Even having studied foetal development at university, it still surprised me just how fully developed he was. Scientists say that at that age he wouldn't have a fully formed nervous system and wouldn't feel any pain, but he was clearly reacting to the stimulus of me being poked in the belly by kicking and wiggling about. 
That's the first trimester in a nutshell really - sickness, filling in forms (oh so many forms!) and a fantastic scan right at the end. I'll sign off now as Joseph is getting unhappy and talk about my second and third trimesters at a later date.

Monday 7 March 2011

Development

It seems like he changes every day sometimes. He's getting much stronger at holding his head up now, often not needing any support at all. He's not yet strong enough to lift it up, so he still needs support when you're picking him up.
He's starting to grasp really well too.

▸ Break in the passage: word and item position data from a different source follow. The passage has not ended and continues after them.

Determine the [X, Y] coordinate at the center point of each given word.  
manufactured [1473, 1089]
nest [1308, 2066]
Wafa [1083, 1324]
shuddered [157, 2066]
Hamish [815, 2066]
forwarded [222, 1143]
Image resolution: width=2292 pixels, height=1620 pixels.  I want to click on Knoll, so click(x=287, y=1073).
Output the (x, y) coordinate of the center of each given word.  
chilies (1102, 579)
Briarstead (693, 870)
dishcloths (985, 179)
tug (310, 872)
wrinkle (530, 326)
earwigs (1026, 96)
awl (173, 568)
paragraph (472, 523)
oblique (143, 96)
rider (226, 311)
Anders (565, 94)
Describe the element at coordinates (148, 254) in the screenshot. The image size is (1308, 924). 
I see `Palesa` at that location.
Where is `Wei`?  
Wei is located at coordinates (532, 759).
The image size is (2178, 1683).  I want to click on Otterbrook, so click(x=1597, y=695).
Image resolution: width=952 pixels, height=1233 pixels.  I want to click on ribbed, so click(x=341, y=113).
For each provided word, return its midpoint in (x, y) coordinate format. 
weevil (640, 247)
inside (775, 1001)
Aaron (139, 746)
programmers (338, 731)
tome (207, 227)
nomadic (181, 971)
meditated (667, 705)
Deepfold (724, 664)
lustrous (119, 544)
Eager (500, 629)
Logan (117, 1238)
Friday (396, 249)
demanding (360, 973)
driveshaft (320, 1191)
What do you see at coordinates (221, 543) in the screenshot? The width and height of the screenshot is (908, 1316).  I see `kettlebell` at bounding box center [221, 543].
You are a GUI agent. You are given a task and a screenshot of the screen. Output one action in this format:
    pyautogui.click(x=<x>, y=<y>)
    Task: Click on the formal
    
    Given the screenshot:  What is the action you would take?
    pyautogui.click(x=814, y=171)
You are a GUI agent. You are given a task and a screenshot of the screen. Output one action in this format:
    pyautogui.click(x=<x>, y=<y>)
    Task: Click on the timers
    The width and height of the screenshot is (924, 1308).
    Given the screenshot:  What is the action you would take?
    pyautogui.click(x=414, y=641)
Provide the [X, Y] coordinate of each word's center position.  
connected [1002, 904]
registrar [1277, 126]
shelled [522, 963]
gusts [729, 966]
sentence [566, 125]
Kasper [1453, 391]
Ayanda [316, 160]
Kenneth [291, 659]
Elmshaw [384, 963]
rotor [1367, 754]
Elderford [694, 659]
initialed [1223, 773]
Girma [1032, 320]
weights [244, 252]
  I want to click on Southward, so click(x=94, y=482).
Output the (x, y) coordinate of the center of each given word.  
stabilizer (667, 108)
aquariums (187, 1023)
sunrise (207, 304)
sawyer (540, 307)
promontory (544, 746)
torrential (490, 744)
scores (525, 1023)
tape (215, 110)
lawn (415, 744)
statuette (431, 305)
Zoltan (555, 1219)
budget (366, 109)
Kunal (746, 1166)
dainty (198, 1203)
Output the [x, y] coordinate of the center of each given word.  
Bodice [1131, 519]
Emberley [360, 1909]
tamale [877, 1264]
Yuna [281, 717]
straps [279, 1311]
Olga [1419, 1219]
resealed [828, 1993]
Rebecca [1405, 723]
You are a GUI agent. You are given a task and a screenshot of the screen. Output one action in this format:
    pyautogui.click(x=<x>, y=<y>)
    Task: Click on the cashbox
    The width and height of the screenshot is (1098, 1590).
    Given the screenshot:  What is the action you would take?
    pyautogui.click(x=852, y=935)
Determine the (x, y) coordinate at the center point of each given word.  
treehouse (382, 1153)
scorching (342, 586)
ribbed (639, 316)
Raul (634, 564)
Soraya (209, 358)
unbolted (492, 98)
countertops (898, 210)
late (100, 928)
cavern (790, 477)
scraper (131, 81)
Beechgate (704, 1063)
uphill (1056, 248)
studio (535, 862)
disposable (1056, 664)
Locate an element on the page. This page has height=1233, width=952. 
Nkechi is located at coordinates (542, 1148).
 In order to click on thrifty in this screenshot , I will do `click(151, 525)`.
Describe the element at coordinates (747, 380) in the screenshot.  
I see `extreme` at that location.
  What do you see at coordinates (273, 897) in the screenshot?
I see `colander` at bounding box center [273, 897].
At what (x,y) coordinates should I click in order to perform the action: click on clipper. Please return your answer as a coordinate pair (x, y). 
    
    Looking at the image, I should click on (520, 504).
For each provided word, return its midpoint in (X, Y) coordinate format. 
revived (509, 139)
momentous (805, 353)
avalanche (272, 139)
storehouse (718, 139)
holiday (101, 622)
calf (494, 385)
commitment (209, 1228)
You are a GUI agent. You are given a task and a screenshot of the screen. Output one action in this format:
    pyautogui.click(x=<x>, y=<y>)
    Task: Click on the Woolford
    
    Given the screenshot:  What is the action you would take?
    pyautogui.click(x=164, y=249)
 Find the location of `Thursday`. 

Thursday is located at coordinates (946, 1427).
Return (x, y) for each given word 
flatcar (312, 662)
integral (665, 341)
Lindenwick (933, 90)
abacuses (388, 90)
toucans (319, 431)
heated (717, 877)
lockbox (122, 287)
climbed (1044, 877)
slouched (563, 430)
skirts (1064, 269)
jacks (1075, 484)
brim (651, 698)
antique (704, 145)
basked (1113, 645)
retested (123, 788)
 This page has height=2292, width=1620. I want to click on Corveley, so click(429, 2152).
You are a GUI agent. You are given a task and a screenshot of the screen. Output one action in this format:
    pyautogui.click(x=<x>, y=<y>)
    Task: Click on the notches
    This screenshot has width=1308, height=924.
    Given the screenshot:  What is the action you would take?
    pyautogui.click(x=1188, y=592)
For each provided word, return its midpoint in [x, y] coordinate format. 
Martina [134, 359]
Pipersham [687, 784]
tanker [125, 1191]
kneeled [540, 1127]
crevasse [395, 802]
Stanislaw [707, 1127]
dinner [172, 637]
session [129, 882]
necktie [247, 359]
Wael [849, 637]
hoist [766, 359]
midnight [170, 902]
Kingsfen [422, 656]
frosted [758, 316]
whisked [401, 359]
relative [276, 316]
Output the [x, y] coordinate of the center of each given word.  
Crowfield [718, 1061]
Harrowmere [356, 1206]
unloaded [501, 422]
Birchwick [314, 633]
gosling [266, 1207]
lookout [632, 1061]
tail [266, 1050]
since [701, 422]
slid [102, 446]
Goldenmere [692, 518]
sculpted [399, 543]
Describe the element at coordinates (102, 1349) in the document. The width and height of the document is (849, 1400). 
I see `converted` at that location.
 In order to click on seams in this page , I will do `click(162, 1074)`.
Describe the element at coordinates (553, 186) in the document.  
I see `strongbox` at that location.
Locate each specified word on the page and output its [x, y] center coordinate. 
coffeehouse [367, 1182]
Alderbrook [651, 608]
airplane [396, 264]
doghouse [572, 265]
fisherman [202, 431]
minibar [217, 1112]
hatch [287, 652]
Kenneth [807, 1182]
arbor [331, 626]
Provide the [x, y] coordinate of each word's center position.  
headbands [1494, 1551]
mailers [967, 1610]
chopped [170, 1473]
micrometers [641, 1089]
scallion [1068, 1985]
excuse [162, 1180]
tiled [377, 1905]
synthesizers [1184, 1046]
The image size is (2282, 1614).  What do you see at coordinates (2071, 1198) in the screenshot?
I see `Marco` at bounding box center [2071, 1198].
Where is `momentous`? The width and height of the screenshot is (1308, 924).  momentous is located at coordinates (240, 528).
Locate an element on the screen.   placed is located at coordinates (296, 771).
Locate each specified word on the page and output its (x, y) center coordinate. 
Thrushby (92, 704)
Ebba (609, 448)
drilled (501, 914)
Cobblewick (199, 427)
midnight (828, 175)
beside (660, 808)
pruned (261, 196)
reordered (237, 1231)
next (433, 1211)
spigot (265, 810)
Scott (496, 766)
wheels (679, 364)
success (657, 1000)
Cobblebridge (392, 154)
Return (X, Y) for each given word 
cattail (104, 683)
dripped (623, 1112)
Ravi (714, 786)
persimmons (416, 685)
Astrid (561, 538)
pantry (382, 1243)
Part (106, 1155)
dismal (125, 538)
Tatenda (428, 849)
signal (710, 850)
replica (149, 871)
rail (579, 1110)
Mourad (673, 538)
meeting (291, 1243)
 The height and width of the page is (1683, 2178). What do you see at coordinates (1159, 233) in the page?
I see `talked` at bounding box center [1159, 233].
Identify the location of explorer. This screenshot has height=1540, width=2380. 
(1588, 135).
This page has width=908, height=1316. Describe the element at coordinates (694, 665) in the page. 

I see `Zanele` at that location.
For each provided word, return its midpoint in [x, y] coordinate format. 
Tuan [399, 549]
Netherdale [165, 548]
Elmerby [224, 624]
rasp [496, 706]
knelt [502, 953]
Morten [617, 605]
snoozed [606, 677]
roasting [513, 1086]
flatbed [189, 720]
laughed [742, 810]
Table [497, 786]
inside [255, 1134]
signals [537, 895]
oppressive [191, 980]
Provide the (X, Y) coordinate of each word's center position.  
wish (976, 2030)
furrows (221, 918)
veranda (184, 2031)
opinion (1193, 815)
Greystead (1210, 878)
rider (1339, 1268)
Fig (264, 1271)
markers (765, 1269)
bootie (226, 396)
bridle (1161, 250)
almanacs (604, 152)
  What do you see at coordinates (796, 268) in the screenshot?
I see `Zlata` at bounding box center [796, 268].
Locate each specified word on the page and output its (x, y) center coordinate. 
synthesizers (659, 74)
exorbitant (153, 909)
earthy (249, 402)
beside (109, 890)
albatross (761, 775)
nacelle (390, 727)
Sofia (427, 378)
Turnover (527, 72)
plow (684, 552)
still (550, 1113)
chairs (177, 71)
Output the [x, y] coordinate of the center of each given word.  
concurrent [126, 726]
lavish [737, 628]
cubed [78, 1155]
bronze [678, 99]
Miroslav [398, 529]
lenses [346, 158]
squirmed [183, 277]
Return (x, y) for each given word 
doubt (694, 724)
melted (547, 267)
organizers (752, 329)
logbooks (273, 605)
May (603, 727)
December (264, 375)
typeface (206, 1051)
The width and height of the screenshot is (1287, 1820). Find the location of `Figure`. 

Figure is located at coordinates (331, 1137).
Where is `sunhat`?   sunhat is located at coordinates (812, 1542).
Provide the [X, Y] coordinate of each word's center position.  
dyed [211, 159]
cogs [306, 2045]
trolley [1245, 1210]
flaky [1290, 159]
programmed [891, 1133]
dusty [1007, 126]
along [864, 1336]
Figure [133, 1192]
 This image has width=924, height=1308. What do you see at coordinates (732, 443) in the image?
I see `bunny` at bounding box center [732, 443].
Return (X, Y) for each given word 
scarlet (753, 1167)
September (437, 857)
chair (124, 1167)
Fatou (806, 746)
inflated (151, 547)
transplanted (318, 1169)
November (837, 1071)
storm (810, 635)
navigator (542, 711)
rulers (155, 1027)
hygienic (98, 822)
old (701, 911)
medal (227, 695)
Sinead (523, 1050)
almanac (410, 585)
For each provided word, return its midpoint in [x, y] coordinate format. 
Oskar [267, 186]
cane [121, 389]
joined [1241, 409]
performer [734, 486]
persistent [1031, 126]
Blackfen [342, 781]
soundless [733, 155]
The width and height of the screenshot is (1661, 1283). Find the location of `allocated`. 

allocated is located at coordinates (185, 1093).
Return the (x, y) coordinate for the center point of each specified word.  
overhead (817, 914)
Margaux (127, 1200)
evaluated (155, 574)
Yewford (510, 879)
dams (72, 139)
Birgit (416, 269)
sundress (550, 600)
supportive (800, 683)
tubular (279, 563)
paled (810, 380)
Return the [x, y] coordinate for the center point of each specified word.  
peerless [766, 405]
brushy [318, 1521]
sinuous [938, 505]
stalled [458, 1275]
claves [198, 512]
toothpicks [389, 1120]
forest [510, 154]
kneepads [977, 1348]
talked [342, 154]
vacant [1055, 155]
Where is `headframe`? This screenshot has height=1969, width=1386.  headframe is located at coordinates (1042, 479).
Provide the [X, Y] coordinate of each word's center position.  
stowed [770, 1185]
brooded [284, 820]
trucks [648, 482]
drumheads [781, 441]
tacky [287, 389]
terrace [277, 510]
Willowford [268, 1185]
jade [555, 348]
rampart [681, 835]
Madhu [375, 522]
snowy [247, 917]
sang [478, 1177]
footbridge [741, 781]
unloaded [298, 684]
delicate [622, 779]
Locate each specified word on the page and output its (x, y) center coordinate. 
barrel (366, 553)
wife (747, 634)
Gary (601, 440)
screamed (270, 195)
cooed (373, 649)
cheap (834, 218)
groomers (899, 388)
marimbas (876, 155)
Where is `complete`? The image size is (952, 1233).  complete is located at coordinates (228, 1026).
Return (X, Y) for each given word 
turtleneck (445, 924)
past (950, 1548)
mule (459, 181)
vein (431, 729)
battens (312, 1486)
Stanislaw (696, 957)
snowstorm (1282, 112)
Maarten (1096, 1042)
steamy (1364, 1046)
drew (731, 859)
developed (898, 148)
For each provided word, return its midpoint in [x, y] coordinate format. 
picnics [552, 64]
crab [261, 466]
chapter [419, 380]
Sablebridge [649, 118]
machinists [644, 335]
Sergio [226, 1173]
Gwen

It doesn't always work, but we're having some success waving toys at him and having him grasp them. Currently he can grasp the dangly plastic rings on his play mat the best of all, and sometimes doesn't really want to let go! Quite often we're seeing things heading in a mouthwards direction when he has successfully got hold of them. I've bought some plastic bowls and cutlery to be ready for the great experiment that is the weaning process. We've decided that one of the spoons should be a toy so it's not so much of a shock when it turns up with food on the end. Within a few minutes of playing with it, he got it in his mouth! He was rewarded with Mummy and Daddy both dancing around like idiots shouting "Well done!". Perhaps weaning wont be so bad after all. I am going to get one of those magic mat things with the sucker on it so the plate is pretty much glued to the table (or highchair) although I am informed that while they are pretty good, they don't stand up to a determined karate chop from an angry toddler.
He babbles sometimes now. I think he's trying to imitate speech, but doesn't really know what it is yet. We've had many a fun hour with one or the other of us mugging away at him like a complete idiot shouting "Gooo!" and having it repeated, albeit with more drool. He's mastered Goo, Coo and something approaching an Egg sort of sound. He'll be reciting poetry in no time, hehe.

Had the second round of vaccinations today. There was a lot less screaming after the jabs, but we've had quite a grumpy and drowsy afternoon. We've also spent a little while taking his temperature and pouring over his injection sites to give the correct information to the clinical trial people. This time one of the sites is a teensy bit pink and swollen, unlike last time when I simply wrote "0" in every single box for five days. Still, it's nothing to worry about, I'd much rather him have all of 4mm of pinkness and a grumpy afternoon than diphtheria or meningitis.
We've just completed the bedtime ritual. Andy gives him either a bath or a long (and hilariously funny) nappy change and does his last bottle feed. He's then put in his baby sleeping bag and gently put down in his cot. I always give him a goodnight kiss and Andy has started saying nightly prayers. I didn't think the two of them could get any cuter together, but they managed it! Aww, I've gone all mushy!
Right, I think it's dinner time and I'm off to poke about in the freezer.